1kg Prasadam Ava Pulihora | Tamarind Rice | Prasadam Pulihora at home - Recipe Video

1kg Prasadam Ava Pulihora | Tamarind Rice | Prasadam Pulihora at home

Flavored Rice | vegetarian
  • Prep Time 10 mins
  • Cook Time 40 mins
  • Resting Time 30 mins
  • Total Time 1 hr 20 mins
  • Servings 30


  • To cook Rice
  • Rice – Kilogram
  • 2 liter + 100 ml Water
  • 1 tsp Turmeric
  • Tamarind Paste
  • 120 gm Seedless Tamarind
  • 200 - 250 ml Hot Water
  • Mustard Paste
  • 60 gm Mustard Seeds
  • 1.5 inch Ginger
  • 2 Red Chilies
  • 1/2 tsp Turmeric
  • Salt – a little
  • Hot Water – a little
  • 2 tbsp Oil
  • For Tamarind Rice
  • 2.5 tsp Salt (or to taste)
  • 1/4 cup Oil
  • 7 - 8 Green Chilies slit
  • 3 sprigs Curry Leaves
  • For seasoning
  • 3/4 cup Sesame Oil/Groundnut Oil
  • 3/4 cup Groundnut
  • 1.5 tbsp Mustard Seeds
  • 2 tbsp Black Gram
  • 2 tbsp Raw Bengal Gram
  • 12 - 15 Red Chilies
  • 1 tsp Asafoetida
  • 2 Sprig Curry leaves


  1. Add hot water to Tamarind and extract thick paste.
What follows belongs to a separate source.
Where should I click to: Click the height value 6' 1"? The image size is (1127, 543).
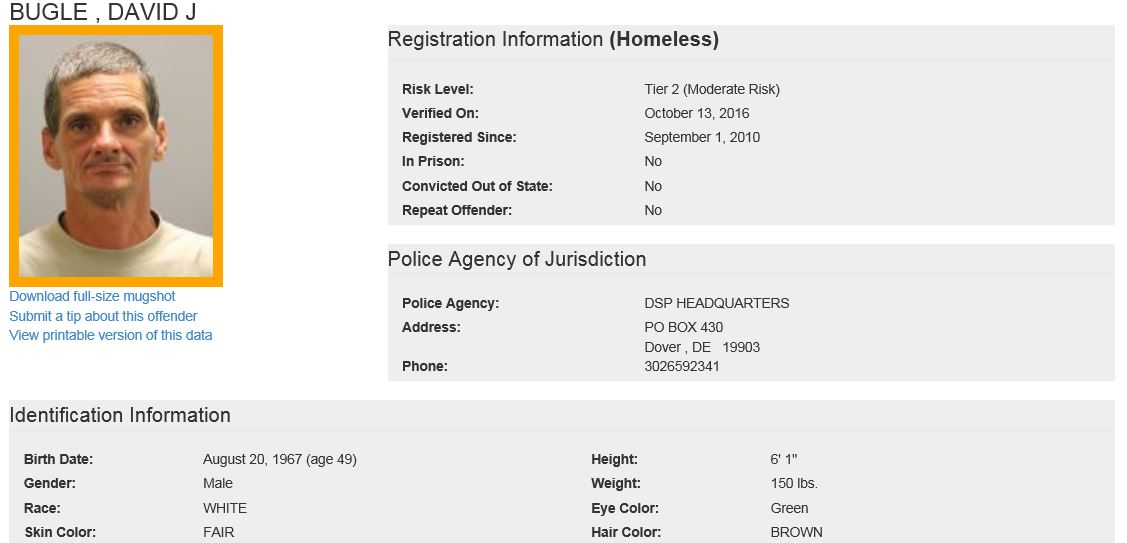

  2. Add all the ingredients for the mustard paste to the mixie, add hot water and make a smooth paste. Add Oil after you grind it and set it aside.
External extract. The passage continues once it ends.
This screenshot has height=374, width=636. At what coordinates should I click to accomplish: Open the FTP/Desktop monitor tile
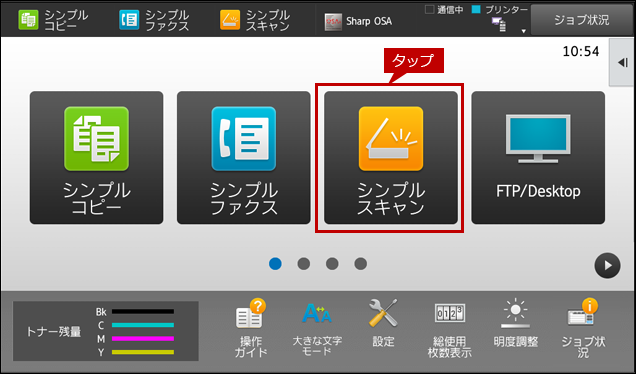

  3. Add Water and Turmeric to Rice and cook on a high flame.
  4. Mix the cooking Rice gently, put a cover and pour water in it. Cook on a medium flame to 90% (Check the tips on how to cook the Rice).
  5. Add Oil to the cooked Rice, mix gently and spread it in a wide vessel. Add Salt, Green Chilies, Curry Leaves, Tamarind Paste and mix slowly.
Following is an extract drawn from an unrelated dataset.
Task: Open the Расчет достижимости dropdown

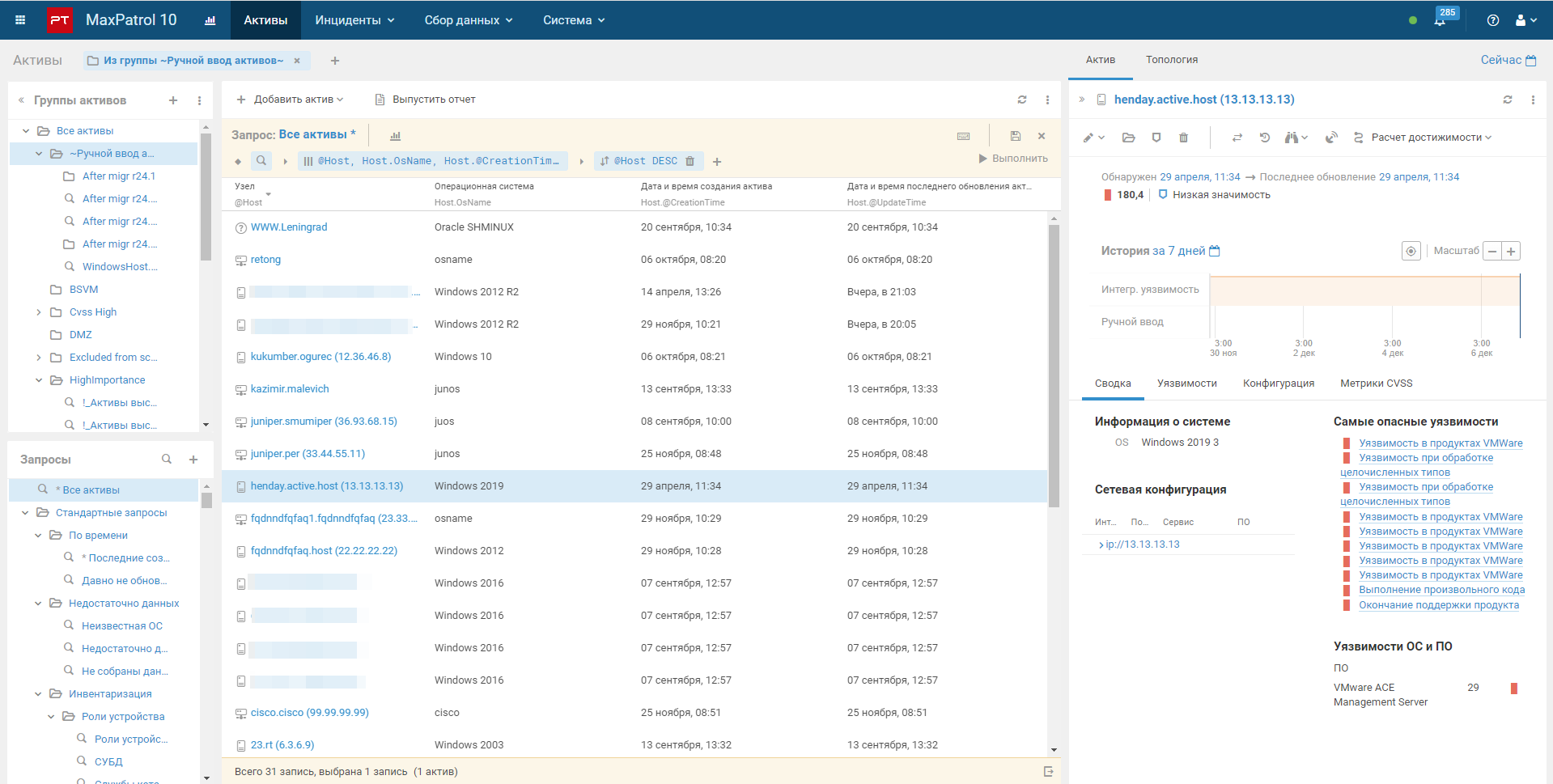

  6. Add all the ingredients for the seasoning to the Oil, roast well and add to the Pulihora. Then add the Mustard paste, mix gently and let it rest from 30 minutes to an hour. Then the flavours of Salt and Turmeric and Mustard stick well to the Rice.
  7. Do check out the tips before you make it. You will definitely get the wonderful, aromatic taste of the temple Tamarind Rice!!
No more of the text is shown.